“…Joy makes you more intensely you.” Isn’t that a provocative – even beautiful - thought? It’s a line that I have not been able to get out of my head since reading it in All Things Shining: Reading the Western Classics to Find Meaning in a Secular Age, by Hubert Dreyfus and Sean Dorrance Kelly. To be fair to the authors, I am taking it out of context. In the original passage, the authors are actually contrasting two different modes of spiritual engagement, bliss, which leads to disengagement from the world, and embodied joy, which leads to reengagement with it. Their premise is that a fulfilled life stems from engagement with the world, which enables us to find joy and wonder in shining things, that is, things and practices that are meaningful to us.
I’ve been meaning to write about ATS for some time as it’s a remarkable book, one that could have been custom-made for this whole enterprise of switching-on. Indeed, I first heard about it when a very well-read friend of mine, in response to my description of this research, said, “Hmm, I think you ought to read a book called All Things Shining.” The problem has been that the book is so rich, and there is so much one could say about it, that it’s been hard to know where to start. However, even as I was mulling this over, I read that ATS was getting released in paperback today, so it seemed that I just needed to get over it and say that if the topics I’ve been writing about here speak to you at all, then you should go out and buy it.
To me, ATS is a beautiful book because it rejects the sort of nihilistic arguments that say either that there is no meaning in the world at all, or that any meaning we can generate has to get there through an imposition of our own mind and will. They basically say straight up that that’s simply too hard…. We are but mortal, how can we possibly hope to rise above every situation and find in it a level of meaning that makes our life worthwhile?

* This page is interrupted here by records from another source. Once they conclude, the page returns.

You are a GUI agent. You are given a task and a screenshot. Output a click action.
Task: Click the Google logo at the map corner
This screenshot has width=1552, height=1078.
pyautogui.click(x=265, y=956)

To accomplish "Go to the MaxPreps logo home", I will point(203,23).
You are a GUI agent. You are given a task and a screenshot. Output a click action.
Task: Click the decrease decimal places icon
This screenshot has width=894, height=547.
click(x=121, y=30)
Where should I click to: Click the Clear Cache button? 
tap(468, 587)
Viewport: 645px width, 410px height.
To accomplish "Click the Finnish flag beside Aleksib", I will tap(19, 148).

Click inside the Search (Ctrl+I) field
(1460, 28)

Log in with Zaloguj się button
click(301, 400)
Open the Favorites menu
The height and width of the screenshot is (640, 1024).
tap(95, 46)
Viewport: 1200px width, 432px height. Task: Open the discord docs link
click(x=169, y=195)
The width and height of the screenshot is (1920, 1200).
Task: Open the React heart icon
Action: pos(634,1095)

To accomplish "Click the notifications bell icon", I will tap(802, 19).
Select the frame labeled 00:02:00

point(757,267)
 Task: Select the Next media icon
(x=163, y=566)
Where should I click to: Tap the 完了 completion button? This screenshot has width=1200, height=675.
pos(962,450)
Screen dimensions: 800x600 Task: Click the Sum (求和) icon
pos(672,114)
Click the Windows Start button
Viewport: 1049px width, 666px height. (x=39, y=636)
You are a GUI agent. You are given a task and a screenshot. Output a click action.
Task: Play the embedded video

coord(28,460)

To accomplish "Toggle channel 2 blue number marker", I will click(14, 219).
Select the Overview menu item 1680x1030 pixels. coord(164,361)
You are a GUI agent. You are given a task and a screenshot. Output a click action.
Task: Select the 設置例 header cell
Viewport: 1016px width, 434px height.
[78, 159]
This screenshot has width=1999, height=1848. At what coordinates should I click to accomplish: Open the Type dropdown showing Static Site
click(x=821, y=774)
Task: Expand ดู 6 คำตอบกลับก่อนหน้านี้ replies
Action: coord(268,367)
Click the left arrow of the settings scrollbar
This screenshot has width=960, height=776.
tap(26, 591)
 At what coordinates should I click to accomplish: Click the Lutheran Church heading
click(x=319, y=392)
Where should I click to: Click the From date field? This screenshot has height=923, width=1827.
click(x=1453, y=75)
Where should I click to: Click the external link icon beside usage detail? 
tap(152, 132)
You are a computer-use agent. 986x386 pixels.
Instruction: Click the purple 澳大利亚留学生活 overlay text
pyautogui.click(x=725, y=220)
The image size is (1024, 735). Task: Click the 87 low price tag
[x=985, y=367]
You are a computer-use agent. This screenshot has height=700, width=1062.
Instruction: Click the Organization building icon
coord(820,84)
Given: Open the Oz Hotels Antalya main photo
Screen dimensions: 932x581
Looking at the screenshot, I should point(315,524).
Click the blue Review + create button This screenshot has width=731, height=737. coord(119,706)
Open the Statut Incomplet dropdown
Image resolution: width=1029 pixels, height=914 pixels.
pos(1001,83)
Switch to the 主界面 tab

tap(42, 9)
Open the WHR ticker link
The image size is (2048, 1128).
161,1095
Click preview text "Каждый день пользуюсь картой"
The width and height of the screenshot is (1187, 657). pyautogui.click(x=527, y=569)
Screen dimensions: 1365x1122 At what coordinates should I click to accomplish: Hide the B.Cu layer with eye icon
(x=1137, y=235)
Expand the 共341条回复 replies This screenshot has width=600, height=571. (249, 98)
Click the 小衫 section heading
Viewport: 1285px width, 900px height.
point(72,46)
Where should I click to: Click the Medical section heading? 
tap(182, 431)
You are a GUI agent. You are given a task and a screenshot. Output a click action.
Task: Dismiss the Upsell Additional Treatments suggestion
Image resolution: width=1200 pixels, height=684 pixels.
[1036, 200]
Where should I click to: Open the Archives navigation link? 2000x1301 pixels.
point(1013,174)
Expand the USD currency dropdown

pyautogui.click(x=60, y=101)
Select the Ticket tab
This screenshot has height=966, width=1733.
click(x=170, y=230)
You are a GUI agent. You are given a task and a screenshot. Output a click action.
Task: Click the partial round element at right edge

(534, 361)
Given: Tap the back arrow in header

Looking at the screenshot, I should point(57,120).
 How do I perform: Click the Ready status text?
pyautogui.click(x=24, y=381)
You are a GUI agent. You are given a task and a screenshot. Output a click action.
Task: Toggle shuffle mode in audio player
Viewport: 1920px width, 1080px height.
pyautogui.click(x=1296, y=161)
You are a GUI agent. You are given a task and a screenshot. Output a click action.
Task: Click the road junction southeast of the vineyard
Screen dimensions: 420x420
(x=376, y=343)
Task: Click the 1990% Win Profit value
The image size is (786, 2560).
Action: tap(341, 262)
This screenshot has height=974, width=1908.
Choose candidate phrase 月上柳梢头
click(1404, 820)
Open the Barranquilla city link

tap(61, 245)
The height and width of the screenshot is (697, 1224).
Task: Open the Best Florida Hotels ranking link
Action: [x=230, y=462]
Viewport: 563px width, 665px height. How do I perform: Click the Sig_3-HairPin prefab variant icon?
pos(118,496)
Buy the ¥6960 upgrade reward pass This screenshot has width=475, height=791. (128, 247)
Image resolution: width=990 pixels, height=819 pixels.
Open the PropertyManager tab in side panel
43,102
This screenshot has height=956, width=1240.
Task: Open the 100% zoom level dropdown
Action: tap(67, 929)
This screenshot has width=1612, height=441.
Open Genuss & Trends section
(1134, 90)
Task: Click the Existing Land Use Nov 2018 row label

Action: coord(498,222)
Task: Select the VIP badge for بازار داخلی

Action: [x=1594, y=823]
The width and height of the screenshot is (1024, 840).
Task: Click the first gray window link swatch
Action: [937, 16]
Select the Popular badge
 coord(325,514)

Dreyfus and Kelly suggest instead that the world is already replete with meaning and that the human task is to pay close attention to the nature and substance of things, and to invest in cultivating deep insight into the things that matter to us, in order to find it. They provide some examples of this, but they also call upon readers to experiment, to see how and where they are deeply attracted to developing skilled and differentiated knowledge, because what “shines” may vary from one person to the next. “If we are to be humans beings at all, we must distinguish ourselves from others; there must be moments where we rise up out of the generic and banal and into the particular and skilfully engaged.” One way of conceptualizing this is Homer’s polytheism, in which certain gods might speak to or “call” given mortals who are especially attuned to them, but however one thinks of it, one of the beautiful sensibilities here is that one finds insight, meaning and self-knowledge through engagement, not through a sort of endless exploration of the self. This has a powerful appeal for me, and seems to be at the core of the switching-on project.
But you should just read the book. Because Dreyfus and Kelly tell their story by guiding the reader through some of the great Western classics, you get fresh insight into the works themselves as well as coming to understand how our current sensibilities evolved. It’s so easy to take our assumptions for granted; understanding where they came from helps us understand the different options lives that are really available to us, options that can help us live shining lives.